Un pool de médecins volontaires pour répondre à la détresse des familles
Mais en attendant ces renforts infirmiers, des médecins se sont organisés de longue date, localement, pour épauler les familles d’un proche défunt à domicile et leur permettre la prise en charge de la dépouille par les opérateurs funéraires, sans attendre de longs délais.
C’est le cas dans l’Aude, où la vice-présidente du conseil départemental de l’Ordre des médecins, la Dr Martine Peyrot, est parvenue à constituer une liste d’une vingtaine de médecins volontaires, qui ont accepté des astreintes pour répondre à la détresse des foyers.

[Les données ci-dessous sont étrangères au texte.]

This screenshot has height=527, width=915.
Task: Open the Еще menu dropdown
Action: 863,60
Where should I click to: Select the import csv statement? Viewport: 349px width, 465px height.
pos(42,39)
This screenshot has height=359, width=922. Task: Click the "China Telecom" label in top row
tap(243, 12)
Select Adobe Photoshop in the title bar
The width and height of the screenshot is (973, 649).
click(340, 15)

Ces praticiens « mobilisables », composés de généralistes et de spécialistes libéraux, sont soit à la retraite, soit en cumul emploi retraite, soit en activité.
Ils n’interviennent qu’en cas de carence médicale avérée en période de permanence des soins. À savoir, les week-ends, les jours fériés de 8 heures à 20 heures et en semaine de 20 heures à minuit. « Nous arrivons ainsi à couvrir une bonne partie du département, même s’il y a encore quelques trous dans certains secteurs, comme les zones rurales et de montagne », analyse la Dr Peyrot.

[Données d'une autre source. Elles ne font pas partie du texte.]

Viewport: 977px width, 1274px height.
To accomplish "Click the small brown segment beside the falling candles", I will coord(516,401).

Pas taillables et corvéables à merci
La procédure est bien rodée. Lors d’un appel au Centre 15 pour signaler un décès en période de PDS, le régulateur contacte, comme à l’accoutumée, le médecin de permanence qui essaye de trouver un confrère disponible pour rédiger le constat. Si aucun n’est libre, le régulateur se tourne alors vers le cadre d’astreinte de l’agence régionale de santé (ARS). Et c’est uniquement ce dernier qui contacte le médecin volontaire éventuellement libre dans le secteur géographique concerné. « Seule l’ARS, avec qui on a monté ce modus operandi, dispose de la liste des volontaires, le Centre 15 ne l’a pas », détaille la vice-présidente de l’Ordre occitan. Une manière d’éviter d’éventuelles dérives où « ces praticiens de bonne volonté, qui ne sont pas taillables et corvéables à merci » pourraient être appelés au débotté pour d’autres urgences que l’établissement d’un certificat de décès.

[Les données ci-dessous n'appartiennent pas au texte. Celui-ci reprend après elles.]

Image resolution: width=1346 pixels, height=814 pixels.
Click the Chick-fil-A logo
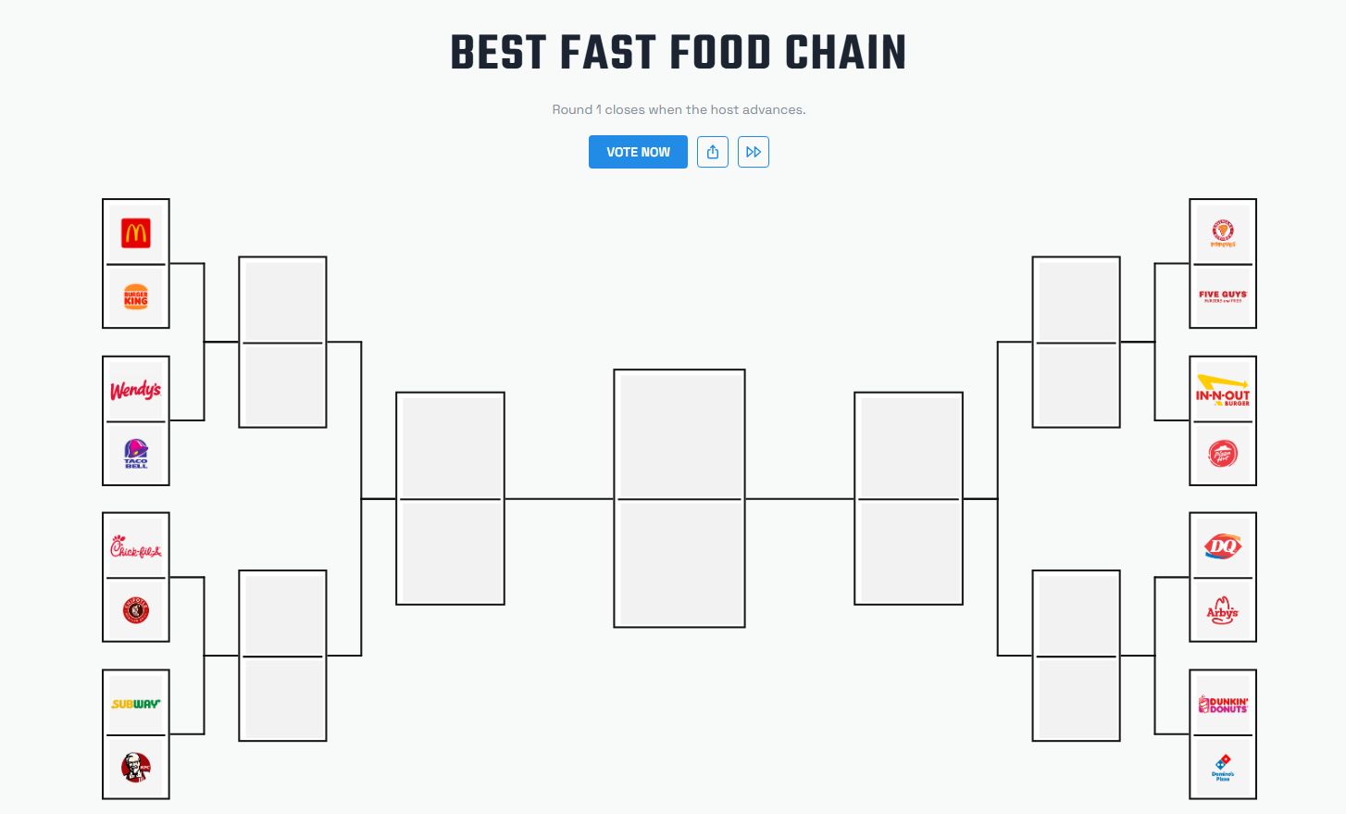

Cette organisation a fait ses preuves depuis deux ans, attirant l’attention de la procureure du tribunal de Carcassonne et des services de gendarmerie et de police. Une convention a même été signée début février, dans laquelle les forces de sécurité et les services de la Justice peuvent désormais s’appuyer sur la force supplémentaire de ces médecins « réservistes », par exemple face à un cadavre découvert la nuit ou le week-end. Mais là aussi, la liste des volontaires ne leur a pas été communiquée directement pour éviter les abus.
Quant aux médecins concernés, même s’ils entrent dans le cadre d’une réquisition, ils gardent toute latitude pour se récuser. En revanche, l’indemnité forfaitaire, dans le cadre de cette procédure médico-légale, chute de moitié par rapport au forfait réglementaire de 100 euros versés par les caisses primaires pour un constat de décès à domicile. « Ils ne font pas ça pour l’argent. Ce sont des gens engagés, s’ils peuvent y aller ils y vont », se réjouit la Dr Peyrot, pas fâchée au demeurant d’avoir conclu cette convention sans dévoiler à ses nouveaux partenaires les noms des médecins volontaires.